Um dos dados mais relevantes prende-se com o facto de o Benfica ter terminado a primeira volta sem qualquer derrota na Liga, algo que não acontecia desde a época 2012/13. Esse registo alimenta a crença no balneário, ainda que a história mostre que, nessa temporada, as águias acabariam por terminar no segundo lugar. Ainda assim, o paralelismo serve de motivação e não de travão.

Comparando com a época passada, há também motivos objetivos para otimismo. A equipa orientada por José Mourinho soma 39 pontos, mais um do que na mesma fase de 2024/25, o que confirma uma evolução, mesmo num campeonato mais competitivo. O próprio treinador sublinhou, antes do jogo com o Estoril, o nível elevado dos adversários diretos, com especial destaque para o FC Porto.

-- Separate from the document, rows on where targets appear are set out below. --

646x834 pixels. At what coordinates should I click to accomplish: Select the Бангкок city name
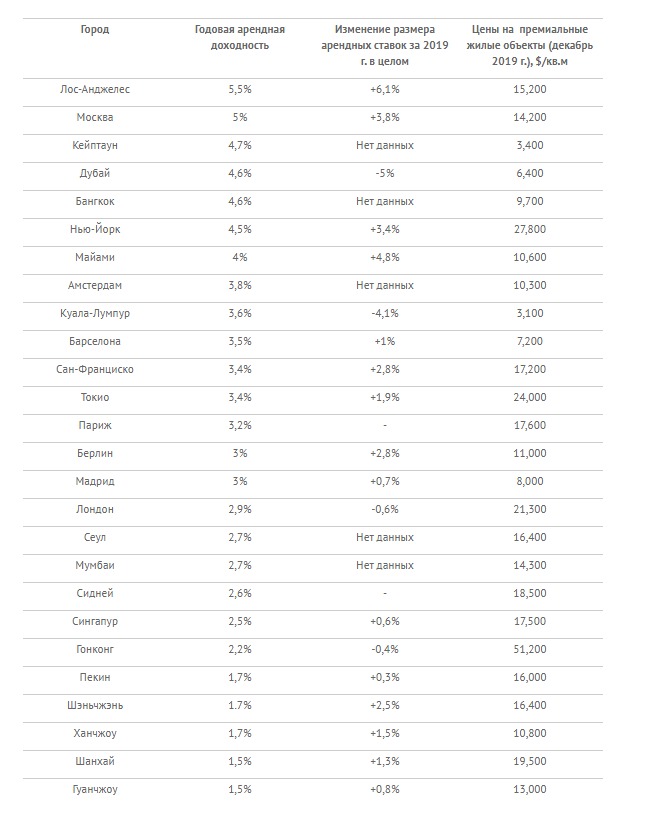click(x=95, y=201)
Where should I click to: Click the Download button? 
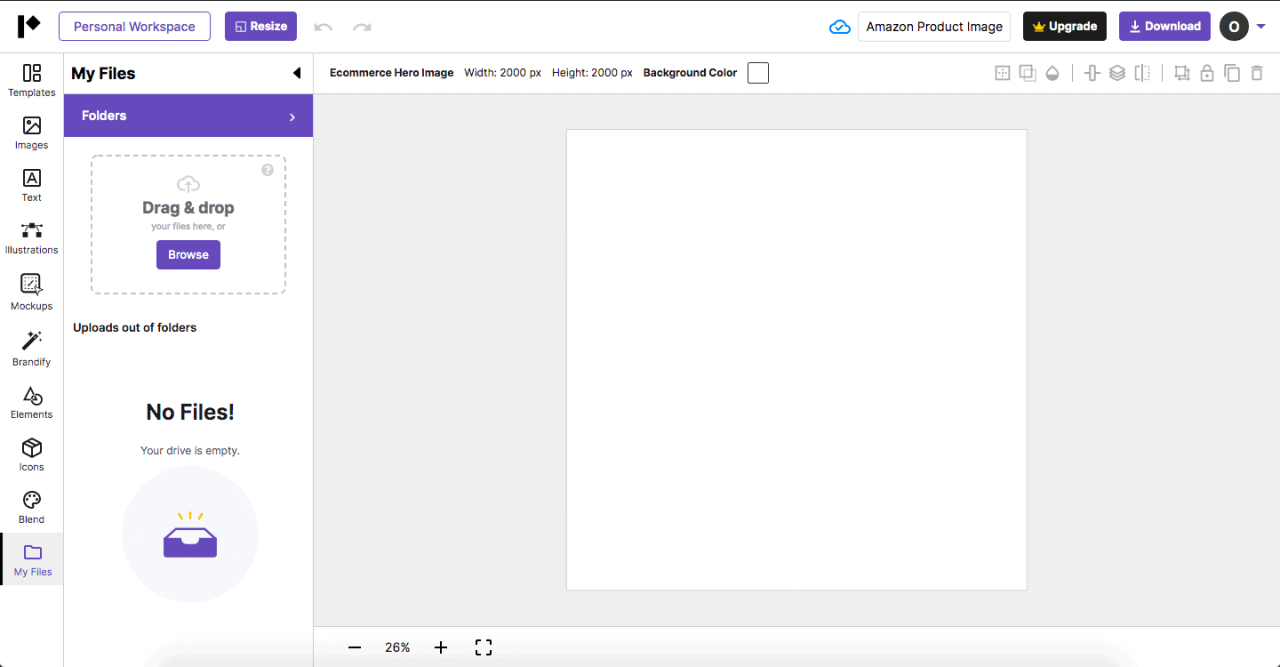click(1164, 26)

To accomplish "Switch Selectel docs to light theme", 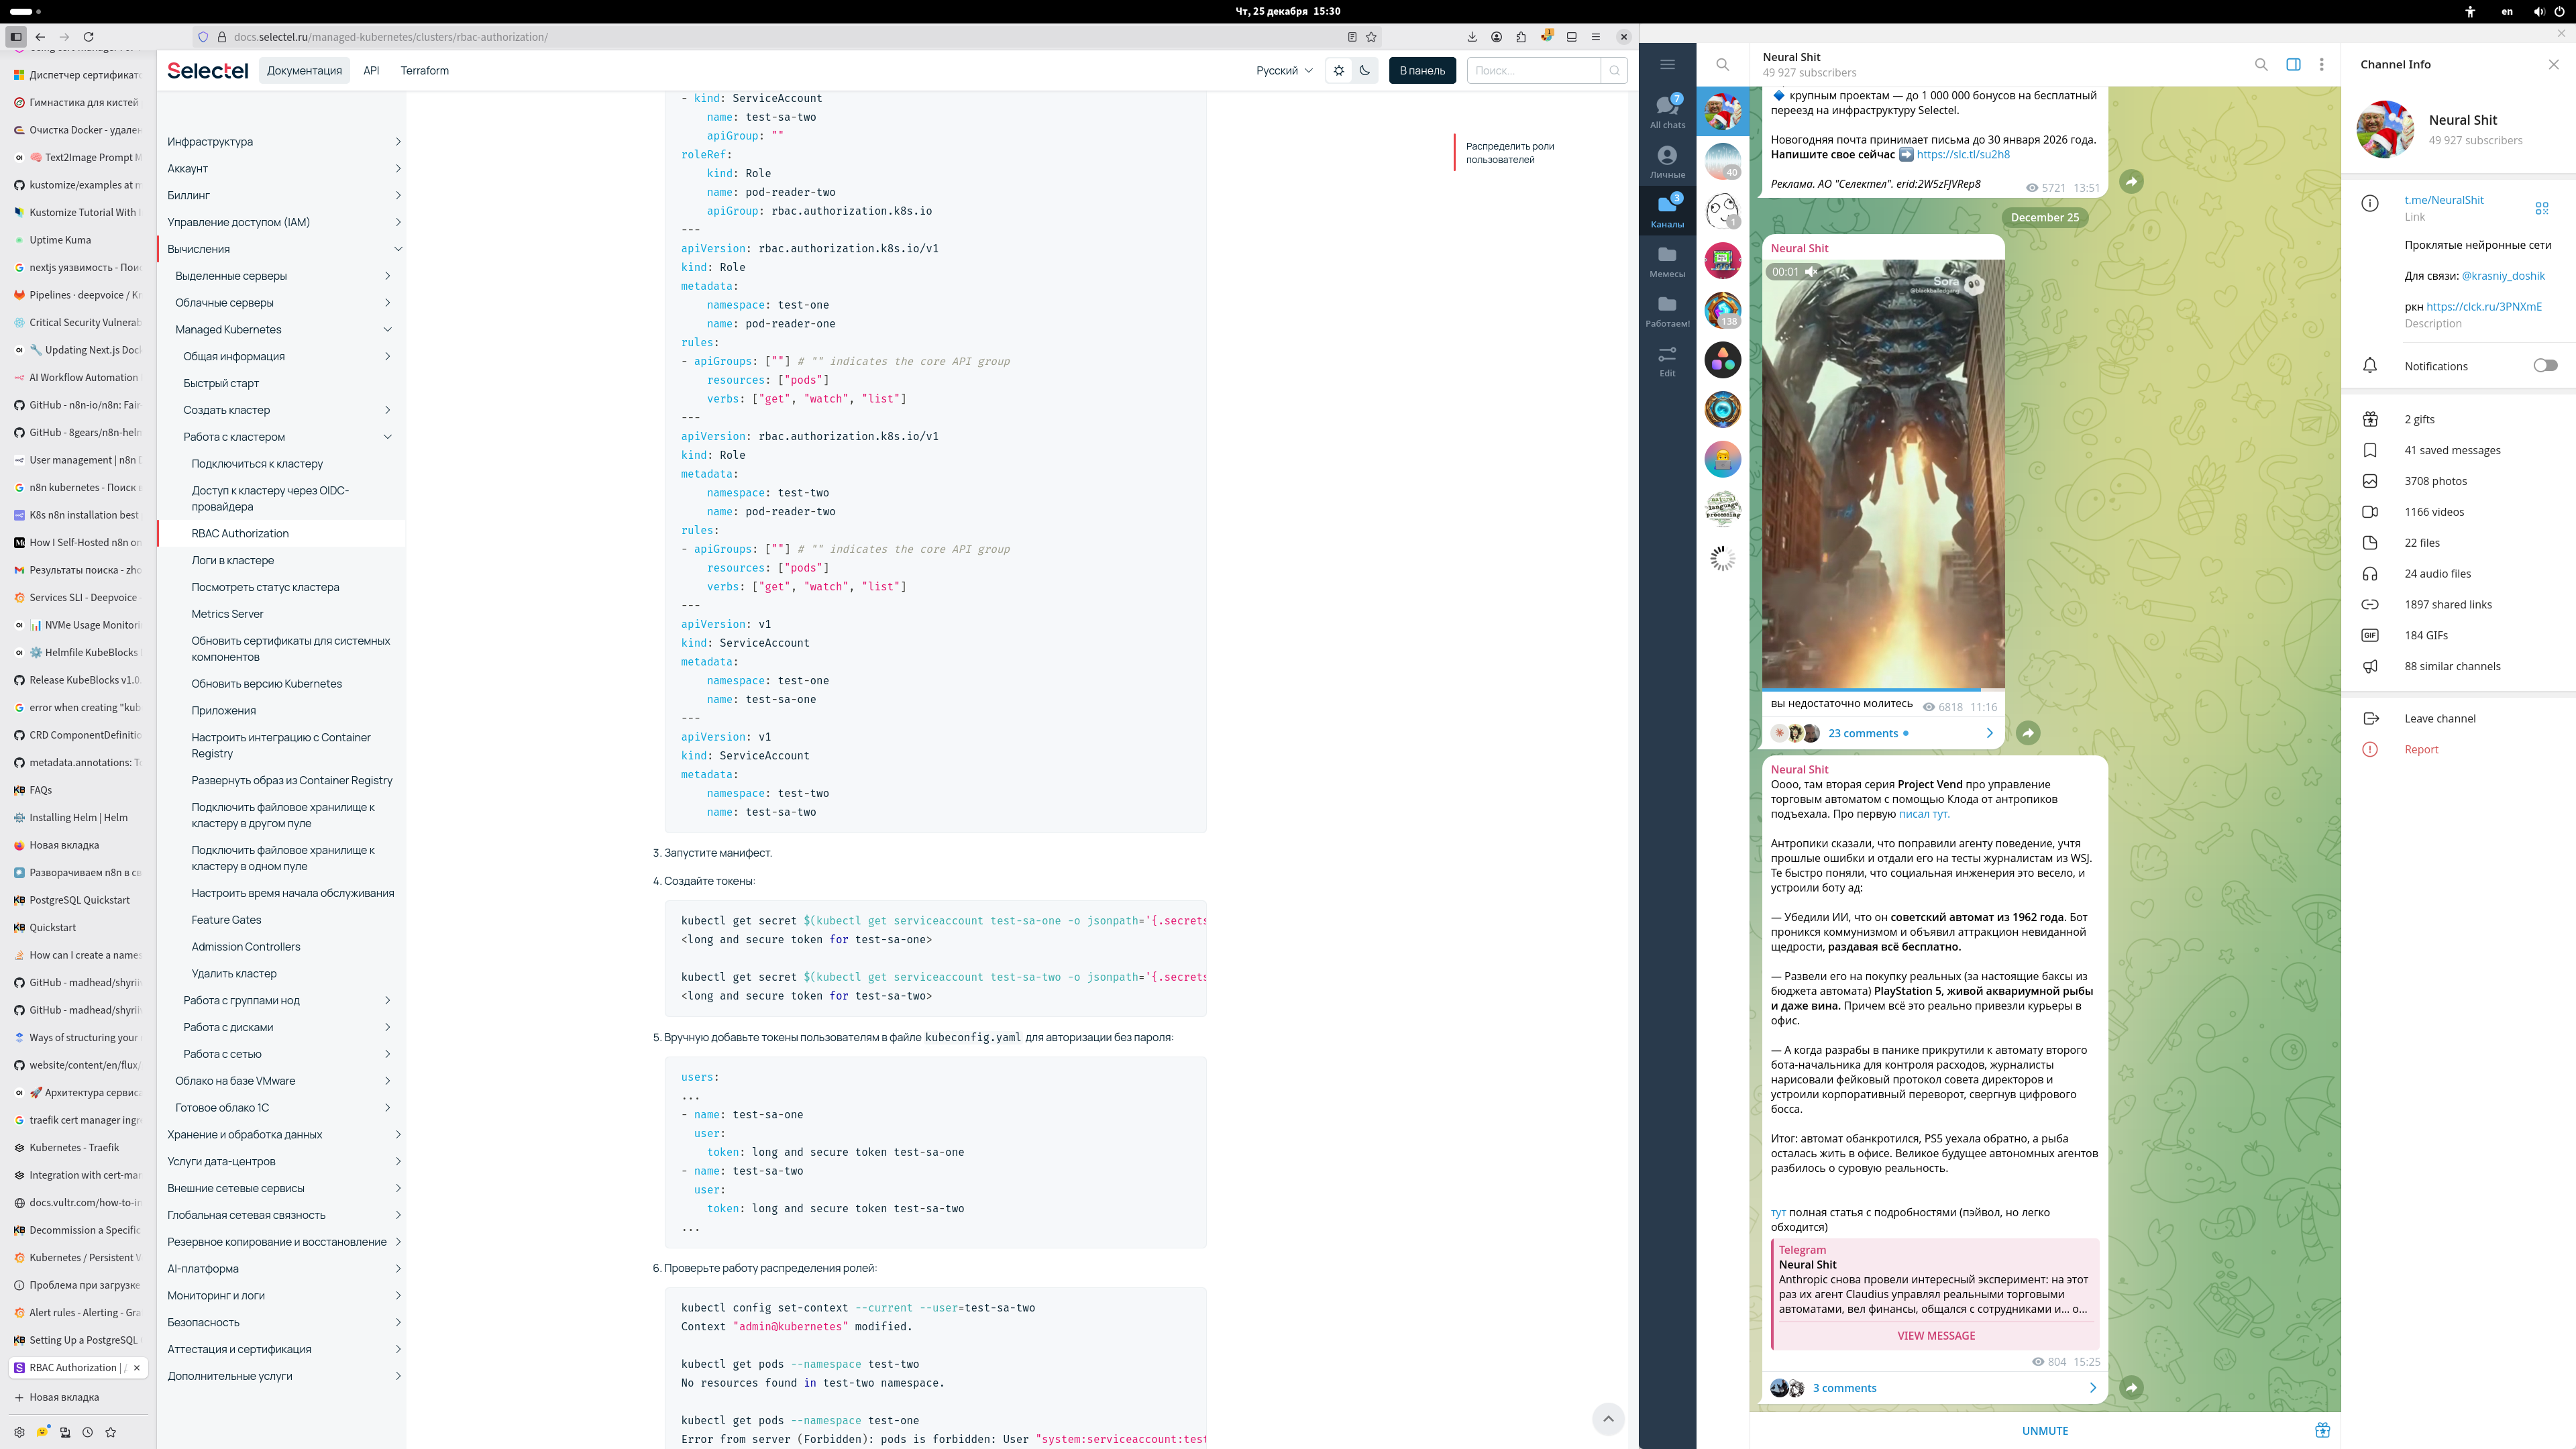I will tap(1339, 70).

No capítulo defensivo, os números mantêm-se sólidos. O Benfica sofreu 11 golos na primeira volta, sendo a terceira melhor defesa da Liga, apenas atrás de Sporting e FC Porto, repetindo exatamente o registo da temporada anterior. Trubin tem sido peça-chave nesse equilíbrio, com exibições consistentes e estatísticas que o colocam entre os melhores guarda-redes de 2025.

Já no plano ofensivo, os dados revelam uma curiosidade: o Benfica marca mais golos em casa, mas também sofre mais no Estádio da Luz. São 19 golos marcados em casa contra 17 fora, mas também 7 sofridos na Luz contra apenas 4 como visitante. Esta realidade ajuda a explicar porque Mourinho tem insistido na necessidade de tornar o Benfica mais dominante e seguro perante os seus adeptos.

Nesse contexto, o triunfo frente ao Estoril assume um peso simbólico especial. Foi a terceira vitória consecutiva em casa, depois dos sucessos frente ao Famalicão (1-0) para a Liga e ao Nápoles (2-0) na Champions, reforçando a confiança no rendimento no Estádio da Luz.

Para José Mourinho, o resultado teve ainda um significado pessoal: foi a 20.ª vitória como treinador do Benfica e a 85.ª no campeonato português, competição onde mantém um registo bastante positivo, com 68,55% de vitórias.

Com estes indicadores, o Benfica entra na segunda volta com razões claras para sorrir — consciente das dificuldades, mas sustentado por números, confiança crescente e um balneário cada vez mais alinhado com a ambição de lutar até ao fim.